TRECHO DA PÁGINA.

╭──

De O Globo
RIO — Novo presidente da Fundação Cultural Palmares, órgão responsável pela promoção da cultura afro-brasileira, o jornalista e militante de direita Sérgio Nascimento de Camargo já afirmou que no Brasil não existe “racismo real”, que a escravidão foi “benéfica para os descendentes” e que o movimento negro precisa ser “extinto”.
A nomeação de Sergio Camargo, que substitui Vanderlei Lourenço na presidência da Palmares, foi uma das mudanças de cargo na área de cultura publicadas nesta quarta-feira no Diário Oficial da União . Outras alterações ocorreram na Secretaria do Audiovisual e na Secretaria de Fomento e Incentivo à Cultura (órgão responsável pela aplicação da Lei Rouanet).

╰──

LISTA DE TAREFAS.
1 - Passe para o inglês a seguinte frase do trecho sobre a Fundação Cultural Palmares: "Outras alterações ocorreram na Secretaria do Audiovisual e na Secretaria de Fomento e Incentivo à Cultura (órgão responsável pela aplicação da Lei Rouanet)."
2 - Por favor, dê seguimento ao trecho sobre a nomeação na Fundação Cultural Palmares a partir da última frase apresentada.

DADOS EXIBIDOS.
╭──

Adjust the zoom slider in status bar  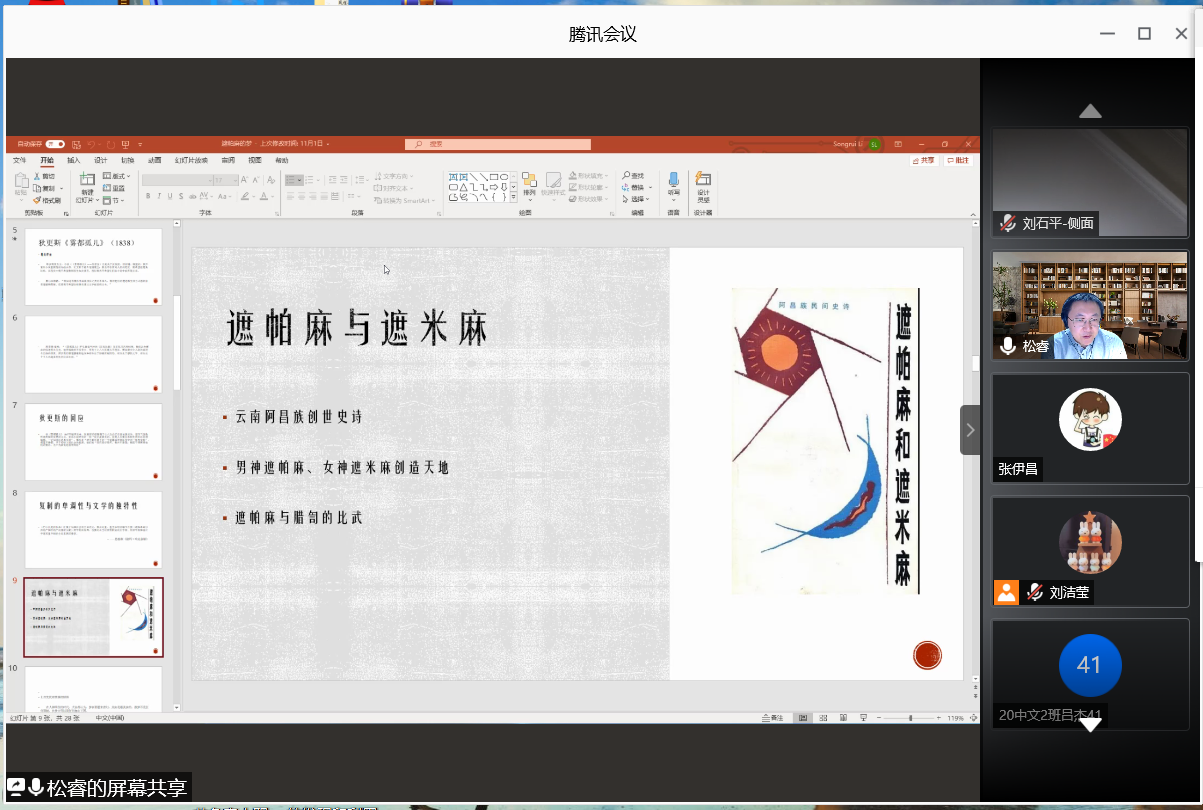(910, 718)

╰──

RESULTADOS POR TAREFA.
1 - Other changes took place at the Audiovisual Secretariat and at the Secretariat for Culture Promotion and Incentive (the body responsible for applying the Rouanet Law).

2 -
Nomeado nesta quarta-feira para o cargo, Camargo é um usuário frequente de redes sociais, onde defendeu o fim do feriado da Consciência Negra, criticou manifestações culturais ligadas à população negra e atacou diversas personalidades negras, do casal de atores Taís Araújo e Lázaro Ramos à ex-vereadora Marielle Franco. Abaixo, listamos esses e outros momentos em que Camargo se pronuciou contra valores defendidos pelo movimento negro.
Racismo ‘Nutella’
No dia 15 de setembro, Camargo publicou que no Brasil existe um racismo “nutella”, ao contrário dos Estados Unidos, onde existiria um racismo “real”. “A negrada daqui reclama porque é imbecil e desinformada pela esquerda”, disse. Em 27 de agosto, havia escrito que a escravidão foi “terrível, mas benéfica para os descendentes” porque negros viveriam em condições melhores no Brasil do que na África.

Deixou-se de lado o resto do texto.